WooYun.org

Visual Studio Code Version 0.10.6存在DLL和EXE劫持漏洞。当使用Code打开文件（比如test.md）时，当前目录（current directory）为test.md所在目录。
Code在启动时尝试运行REG.exe（reg query HKLM\Software\Microsoft\SQMClient /v MachineId），而且没有指定全路径，导致REG.exe可以从当前目录加载[1]。如果攻击者把test.md和reg.exe一起发给用户（比如做成压缩包），那么当用户打开test.md时，reg.exe也会执行。
另外Code还加载了一些不存在的DLL：CSUNSAPI.dll, swift.dll, nfhwcrhk.dll, SureWareHook.dll, aep.dll, atasi.dll, nuronssl.dll, ubsec.dll。这些DLL不存在于应用目录以及系统目录，这导致它们一样可以从当前目录加载。

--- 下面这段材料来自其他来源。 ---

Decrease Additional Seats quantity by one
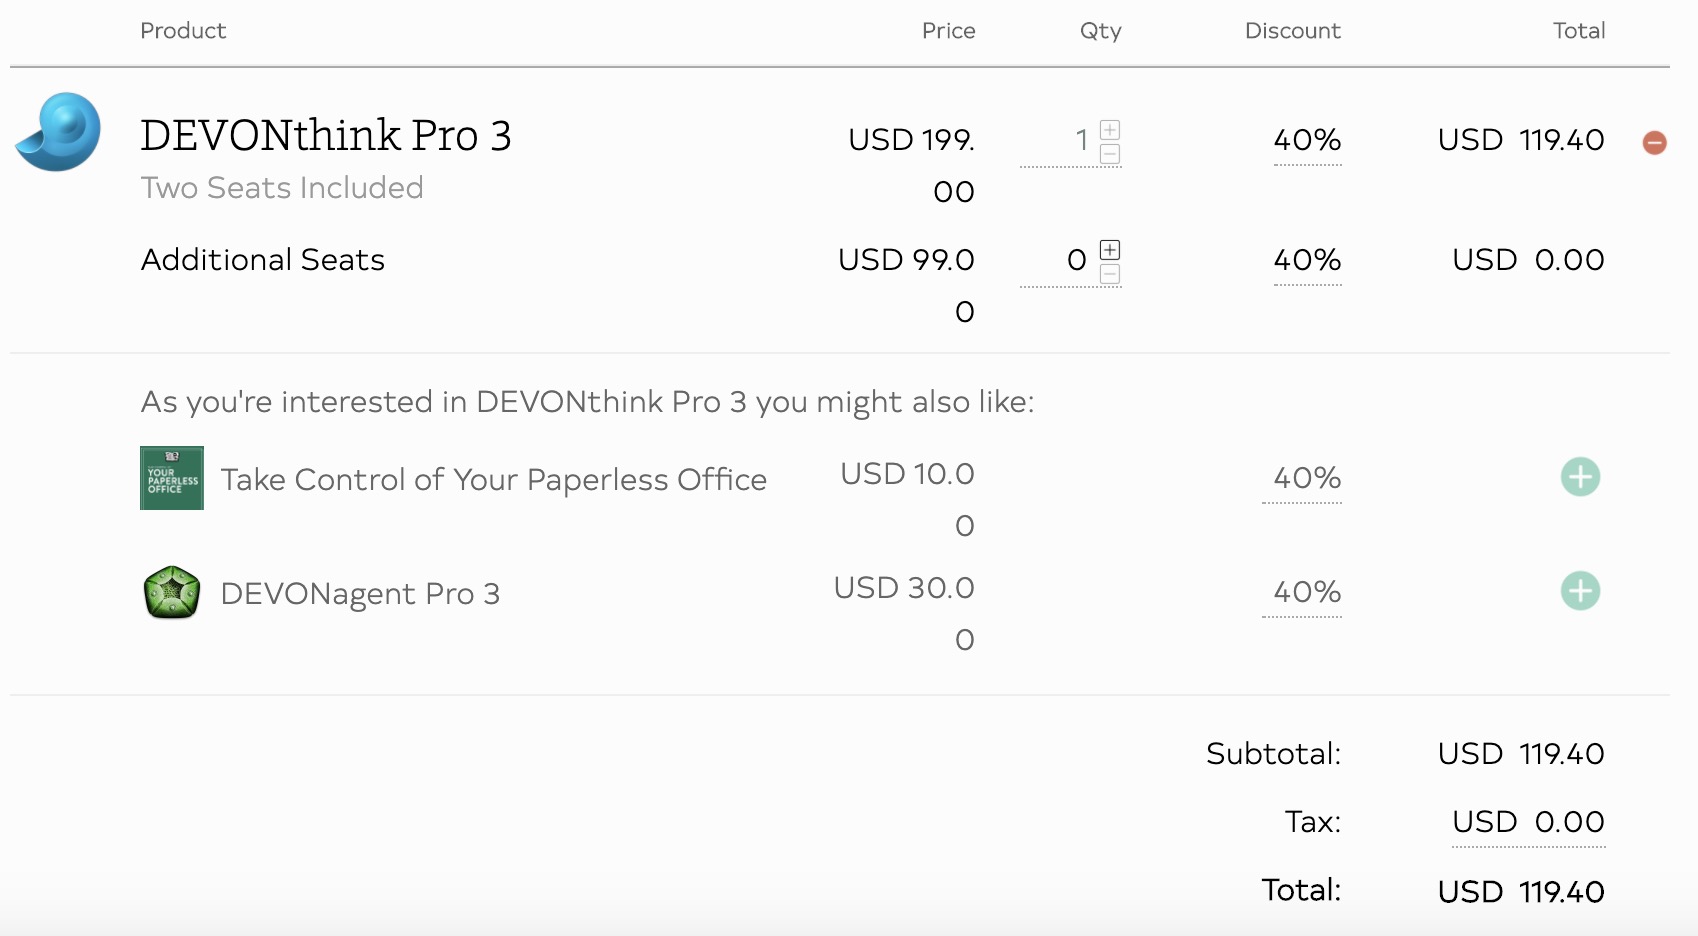 tap(1110, 274)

下载地址：https://**.**.**.**/Docs/?dv=win
[1] 加载exe和加载dll的寻找顺序不一样。加载exe的顺序是：应用目录>当前目录>系统目录>PATH，加载dll的默认顺序是：应用目录>系统目录>当前目录>PATH。这导致即使系统目录中存在该exe，仍可以劫持该exe。
https://**.**.**.**/en-us/library/windows/desktop/ms682425(v=vs.85).aspx
https://**.**.**.**/en-us/library/windows/desktop/ff919712(v=vs.85).aspx
英文版：
Visual Studio Code Version 0.10.6 is vulnerable to DLL and EXE planting attacks.
Product: Visual Studio Code
Version: 0.10.6
Download URL: https://**.**.**.**/Docs/?dv=win
Type of vulnerability: Remote Code Execution
Detail:
VS Code doesn't set its current directory to the application directory. So, when a file (taking test.md as an example) is opened with Code, the current directory is where test.md resides. During initialization, Code launches reg.exe without specifying the full path (reg query HKLM\Software\Microsoft\SQMClient /v MachineId), so reg.exe can be loaded from the current directory, which can be controlled by an attacker if he distributes a zip file containing test.md and a malicious reg.exe.
Also Code loads CSUNSAPI.dll, swift.dll, nfhwcrhk.dll, SureWareHook.dll, aep.dll, atasi.dll, nuronssl.dll, ubsec.dll. These DLLs exist neither in the application directory nor in the system directories. So they can be loaded from the current directory as well.
To fix this vulnerability, set the current directory to the application directory. Alternatively, specify the full path of reg.exe (or use Registry APIs to query values) and call SetDllDirectory("").